◆ **原文**:
ジャンル 現代社会と科学

早稲田校

ウクライナ戦争の終わり方 EUはなぜウクライナを支援するのか?

  • 春講座

須網 隆夫(早稲田大学名誉教授、弁護士)

曜日 土曜日
時間 13:10~16:35 ※途中休憩をはさみます。
日程 全1回 ・05月30日 ~ 05月30日
(日程詳細)
05/30
コード 110717
定員 70名
単位数 1
会員価格 受講料 ¥ 5,940
ビジター価格 受講料 ¥ 6,831

目標

・現在の国際秩序の根本原則を理解する
・ロシア・ウクライナ戦争の終わり方をEUの対応から考える
・トランプ政権と欧州各国の立場の相違を検討する
・ロシア・ウクライナ戦争の日本にとっての意味を理解する

講義概要

ロシアのウクライナ侵略に対して、EUはウクライナを一貫して支援する。トランプ政権は、しばしばロシア寄りの和平案を提示するが、EUは、ウクライナとともにそれに反対する。ウクライナがロシアに有利な和平案を受け入れないのは当然として、EUは、なぜアメリカの和平案に反対するのか。殺戮を止めるには、何はともあれ和平が必要ではないのか。本講座は、これらの疑問に応える。第1に、EUが、内部対立を抱えながら、ロシア・ウクライナ戦争にどう対応してきたのかを明らかにし、第2に、和平案をめぐるアメリカ・EUの立場を各検討し、第3に、国際秩序の観点から見たトランプ政権の和平案の問題点と日本にとっての意味を考える。

◆ **課題**:
次の(a)〜(c)は講座案内の内容と合っていますか? (a) この講座は土曜日に開かれる。(b) 定員は50名である。(c) トランプ政権の和平案に、EUはウクライナとともに反対する。それぞれ「はい」か「いいえ」で答え、決め手となる講座案内の語句をそのまま引用してください。 上の講座案内だけを根拠にしてください。

◆ **データ収集の記録**:
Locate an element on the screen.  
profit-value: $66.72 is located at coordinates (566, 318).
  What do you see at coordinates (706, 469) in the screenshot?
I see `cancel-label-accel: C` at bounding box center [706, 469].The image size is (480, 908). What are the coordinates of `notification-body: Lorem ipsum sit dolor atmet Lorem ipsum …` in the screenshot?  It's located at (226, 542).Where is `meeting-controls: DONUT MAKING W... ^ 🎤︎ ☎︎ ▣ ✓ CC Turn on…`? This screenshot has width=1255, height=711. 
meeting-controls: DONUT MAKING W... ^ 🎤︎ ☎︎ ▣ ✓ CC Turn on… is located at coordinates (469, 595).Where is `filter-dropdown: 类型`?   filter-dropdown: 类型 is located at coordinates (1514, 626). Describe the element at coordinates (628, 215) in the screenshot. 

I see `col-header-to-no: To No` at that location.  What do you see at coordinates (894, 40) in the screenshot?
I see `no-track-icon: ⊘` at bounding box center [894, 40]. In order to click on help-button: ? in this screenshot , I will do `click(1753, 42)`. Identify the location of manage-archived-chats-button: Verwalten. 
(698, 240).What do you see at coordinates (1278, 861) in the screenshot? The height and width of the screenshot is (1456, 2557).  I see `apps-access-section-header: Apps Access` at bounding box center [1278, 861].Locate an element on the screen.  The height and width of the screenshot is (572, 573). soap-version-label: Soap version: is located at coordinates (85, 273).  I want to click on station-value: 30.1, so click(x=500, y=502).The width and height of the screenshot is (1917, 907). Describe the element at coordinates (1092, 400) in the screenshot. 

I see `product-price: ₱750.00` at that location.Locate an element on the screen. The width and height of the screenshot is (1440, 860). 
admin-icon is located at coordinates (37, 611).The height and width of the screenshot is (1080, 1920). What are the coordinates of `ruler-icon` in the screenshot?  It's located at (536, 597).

◆ **解答**:
(a) はい。「曜日 土曜日」
(b) いいえ。「定員 70名」
(c) はい。「EUは、ウクライナとともにそれに反対する」